Con la moglie aveva in programma di lasciare la Liguria e trasferirsi a Milano, dove la figlia di sedici anni voleva incominciare a studiare medicina dopo il diploma. Non è mai accaduto, perché Massimiliano Tacchella è morto a 49 anni nella maniera più impensabile, in conseguenza di uno scontro sugli sci.
Tacchella, originario di Genova, viveva a Savona e lavorava per un’azienda di consulenze immobiliari. Una carriera molto bene avviata e una famiglia che amava. Amava anche lo sci, infatti era un habitué delle piste del comprensorio monregalese. La sera dell’8 febbraio 2019, un venerdì, c’era andato insieme al fratello: imperdibile l’occasione di concedersi una sciata in notturna. Qui, quasi al fondo della pista numero 1, il suo destino si è incrociato con quello di un ventenne di Carmagnola, M.A., operaio in un’azienda di Ceresole d’Alba. Anche lui era lì soltanto per divertirsi, con un gruppo di amici e colleghi, senza nemmeno immaginare che quella serata gli avrebbe cambiato la vita.

• DATI FORNITI:
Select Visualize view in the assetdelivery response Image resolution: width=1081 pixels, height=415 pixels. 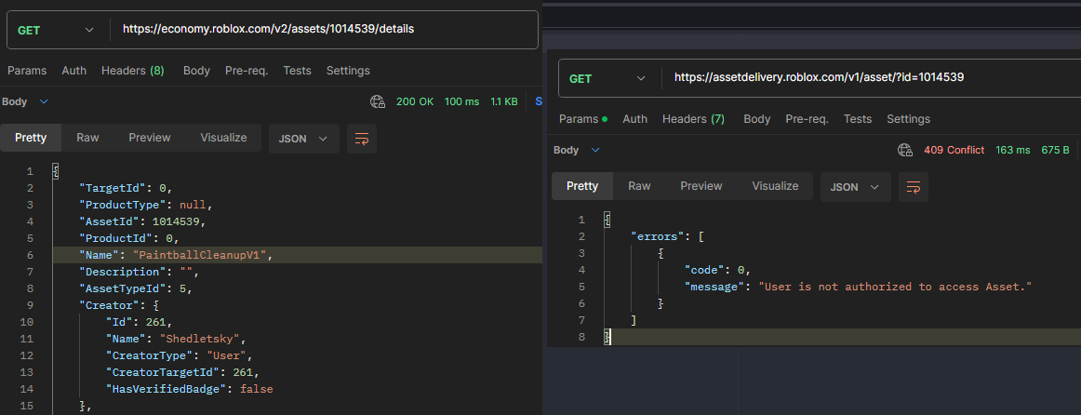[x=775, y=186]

...

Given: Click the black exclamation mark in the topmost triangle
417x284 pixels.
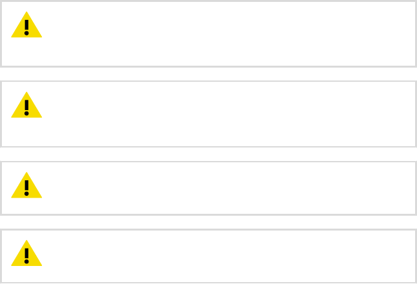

--

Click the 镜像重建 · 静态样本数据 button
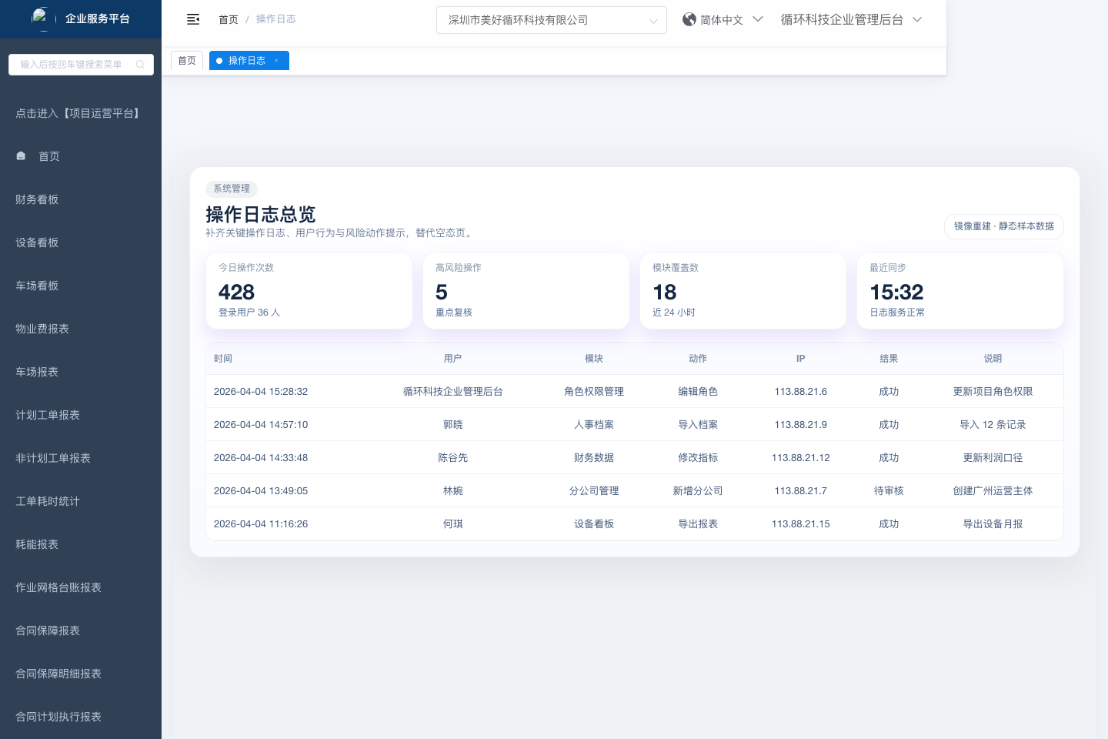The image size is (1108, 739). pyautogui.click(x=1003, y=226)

• IL PROBLEMA:
Rispondi a queste domande sul brano fornito.
1. In quale città voleva studiare medicina la figlia di Massimiliano Tacchella?
2. Per quale tipo di azienda lavorava Tacchella?
3. Di dove era il ventenne con cui si è scontrato sulla pista?

• RISPOSTA ATTESA:
1. A Milano.
2. Per un'azienda di consulenze immobiliari.
3. Di Carmagnola.